Unique Joint Displacement Generation for Redundant Robotic Systems

摘要

Abstract This paper presents a novel, practical, and theoretically sound kinematic control strategy for redundant serial manipulators. This strategy yields repeatability in the joint space of a redundant serial manipulator whose end effector undergoes some general cyclic type motion. This is accomplish by defining a potential energy function that is based on springs being theoretically or conceptually located in the joints of the manipulator (torsional springs for revolute joints, translational springs for prismatic joints). Previous researchers have also minimized potential energy functions to solve the inverse kinematic problem for redundant serial manipulators. However, to the authors’ knowledge, the new strategy is the first to include the free angles of torsional springs and the free lengths of translational springs. This is important because it provides a meaningful reference for zero potential energy i.e. when all joints are at their free angles or free lengths. This reference for zero potential energy ensures the repeatability in the joint space of a redundant serial manipulator whose end effector undergoes a cyclic-type motion.
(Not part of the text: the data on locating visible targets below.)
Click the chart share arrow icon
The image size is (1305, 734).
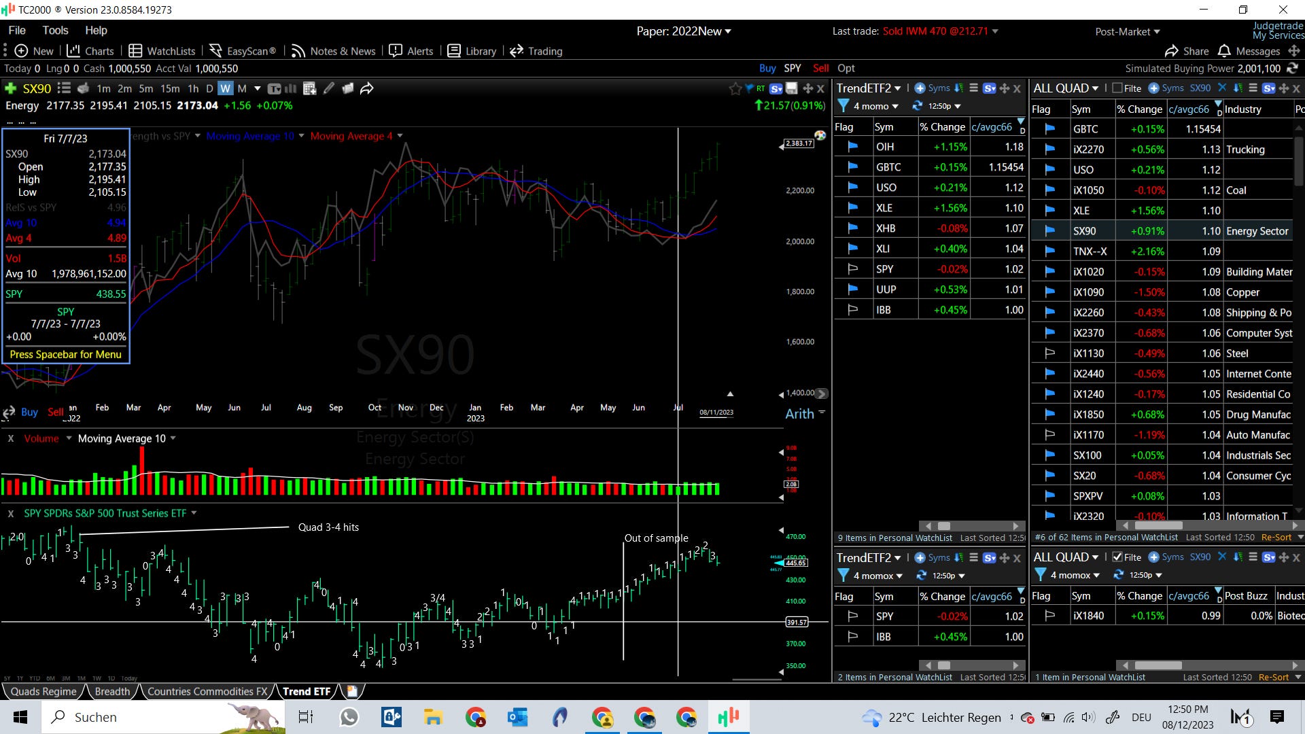point(367,88)
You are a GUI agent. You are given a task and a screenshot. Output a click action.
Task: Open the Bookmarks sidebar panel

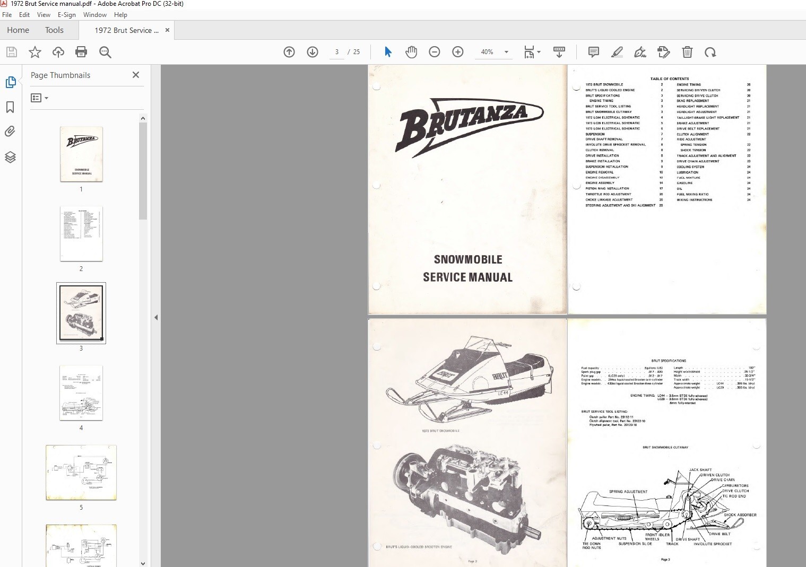[x=11, y=107]
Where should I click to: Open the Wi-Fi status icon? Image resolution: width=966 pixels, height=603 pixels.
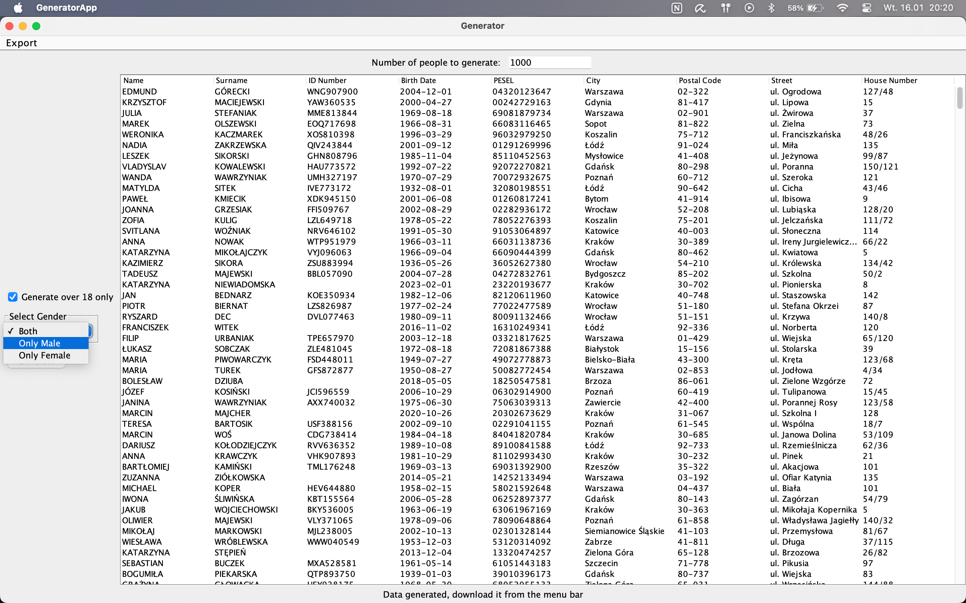842,8
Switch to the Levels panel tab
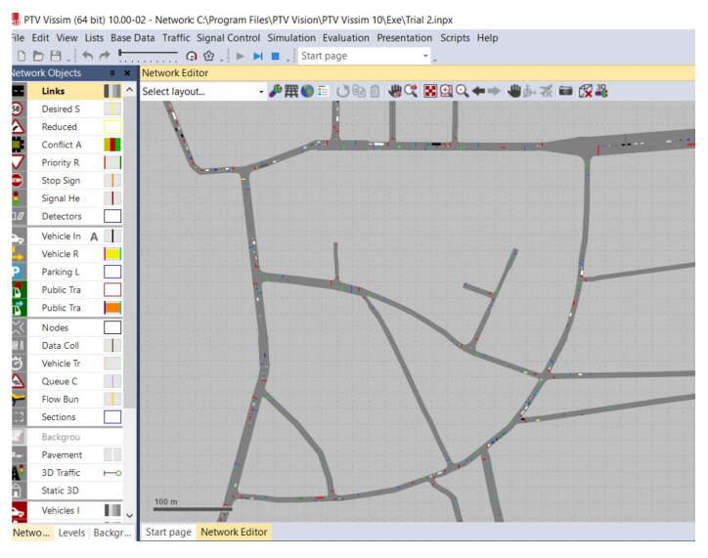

Choices for the free angle and torsional stiffness of a joint (or the free length and translational stiffness) are made based upon the mechanical limits of the joint. For instance, the free angle of a joint is that angle which is midway between joint limits. Joint stiffnesses are chosen so that the most dexterous joint is the most pliable, and so that the least dexterous joint is the stiffest. This strategy ensures that joints of the manipulator are kept away from their respective joint limits.